The Covid-19 pandemic shook the world to its foundations, causing unimagined turmoil and uncertainty affecting many aspects of our daily lives. To find out how the society feels at a certain moment in time is of great interest for many - from policy makers who want to make the 'right' decisions over social entrepreneurs who want to improve the welfare of the society to reporters who want to cover the most important topics of public interest.
Therefore, the big challenge is: How can we find out the current state of the emotional well-being of society, across all demographics?
What it does
We combine several data sources from public APIs to provide an accurate description of how the whole of society thinks and feels. Textual data from social media, on the one hand, explicitly reveals opinions, doubts and reactions.

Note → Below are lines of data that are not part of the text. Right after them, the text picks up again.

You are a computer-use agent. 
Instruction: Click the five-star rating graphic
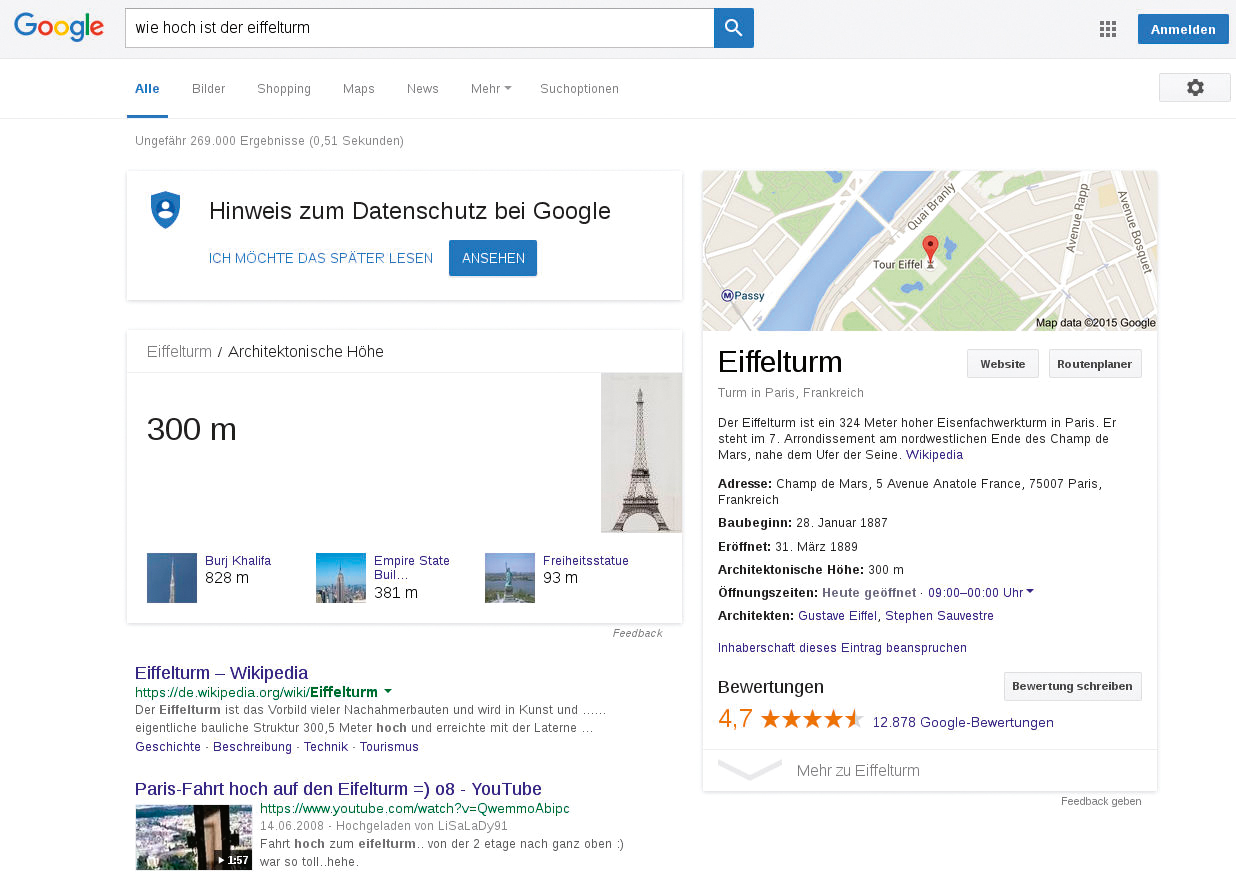pos(811,719)
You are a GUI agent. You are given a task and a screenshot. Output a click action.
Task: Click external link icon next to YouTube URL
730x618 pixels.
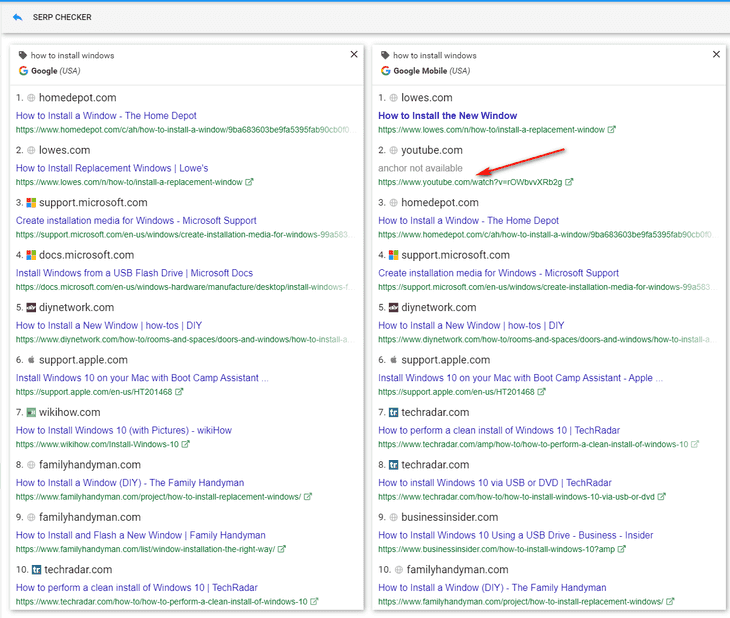pos(570,182)
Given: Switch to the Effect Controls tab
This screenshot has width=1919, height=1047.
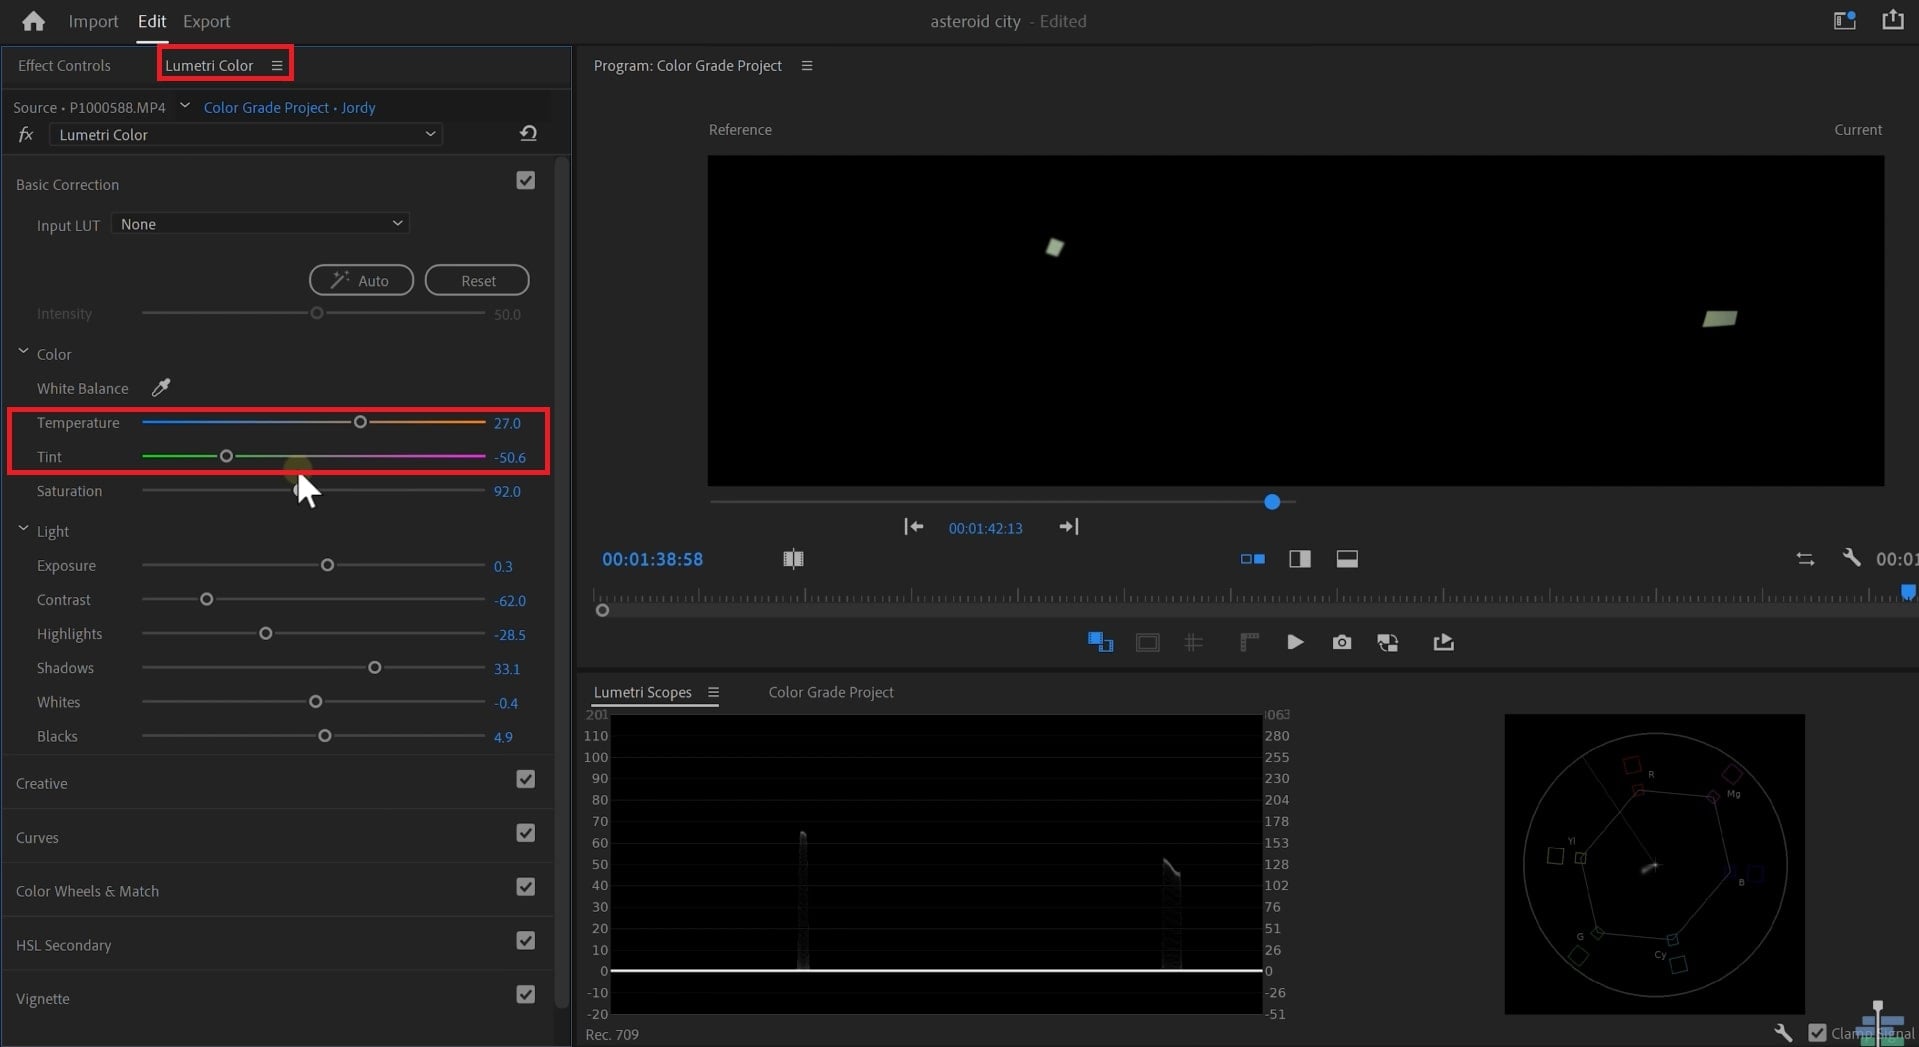Looking at the screenshot, I should coord(64,66).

Music, on the other hand, in textual as well as acoustical form captures states of mind and emotions in several dimensions that can be quantified and yield powerful predictors of overall sentiment and preferences.
An interactive map of Switzerland plots the most recent (past 7 days) geo-tagged English/German Tweets that have been classified based on their sentiment (red: low sentiment, sadness; green: positive, happiness) over time. Free text search allows to filter Tweets related to Covid-19.
Thanks to our extendable modular architecture the application can be expanded and its self-maintained data base / webscrapers make it a valuable tool for users such as journalists.
How we built it
We currently use data from Spotify and Twitter and validated the possibility to use data from YouTube and Swisscom.
Music streaming has overtaken other kinds of music distribution in the recent years. 55% of Spotify's user base are millennials from all social classes (Source). Spotify publishes the song streaming charts on the country level on spotifycharts.com. Academic research shows that there exists a clear correlation between a person's mood and the type of music they are listening to (Source). Furthermore, we used the Musixmatch API to retrieve lyrics by songs found in the daily charts for Switzerland.
Twitter is one of most well-known and largest social networks, not only but also because of the enthusiasm with which the current American president Donald J. Trump uses it. It has a long history of being used for trend recognition - both in an academic (example) and medial setting. Using Twitter in addition to other indicators proves to be stable and provides valuable sentiment insights.
Future work: Swisscom
Swisscom is the largest telecommunications provider in Switzerland, and covers the larger part of the mobile communication market in the country. Developers can use Swisscom's API to access anonymized data about the number of people that are within given 100m by 100m squares throughout the day. The data doesn't provide sentiment information directly - but it is possible to use mathematical properties such as the Entropy principle to infer this knowledge in a postprocessing step. The big advantage of Swisscom's data is that it covers, unlike the other data sources we identified, everyone who owns a mobile phone - all demographics and most age groups.
Future work: YouTube
YouTube can also be seen as a social network and is more widely used than all other social networks in the US. Thanks to the YouTube API and other tools, using this data for sentiment analysis is possible as well. However, this requires extensive preprocessing as the sentiment of each video must be analyzed, which is not a trivial task.
The architecture can be separated into three parts: Data-Mining, Backend and Frontend.
The datamining is done with Python. The Spotify charts are scraped from https://spotifycharts.com/regional. The Spotify API is accessed with the Python library 'spotipy'. The sentiment of the songs is determined according to their audio feature 'valence'. Song lyrics are obtained with the Musixmatch API. VADER sentiment, a high quality academic sentiment analysis library, is used to analyze if a songs lyrics and a Tweet is positively or negatively connotated. The prepared data is stored in databases on Microsoft Azure.
The backend server uses flask.
The interactive map on the frontend was built using d3.js.
Challenges we ran into
Acquiring high-quality and relevant data seemed difficult for us. The big dataset provided by EPFL and SRF with overall 2.6M tweets related to Corona wasn't specific to Switzerland. Therefore, we had to pivot to our own tweet extraction pipeline which was unfortunately limited to the constraints of Twitter. However, we were able to handle everything life threw at us by taking a deep breath and remembering the body movement exercise from migros at the opening ceremony.
Accomplishments that we're proud of
We propose the usage of different data sources for trend and sentiment analysis in times of social and economic uncertainty such as the Covid-19 crisis. We demonstrate the effectiveness this approach has for this purpose.
What's next for CHemotion?
Add more data sources to the pipeline - for example Swisscom and YouTube as discussed before.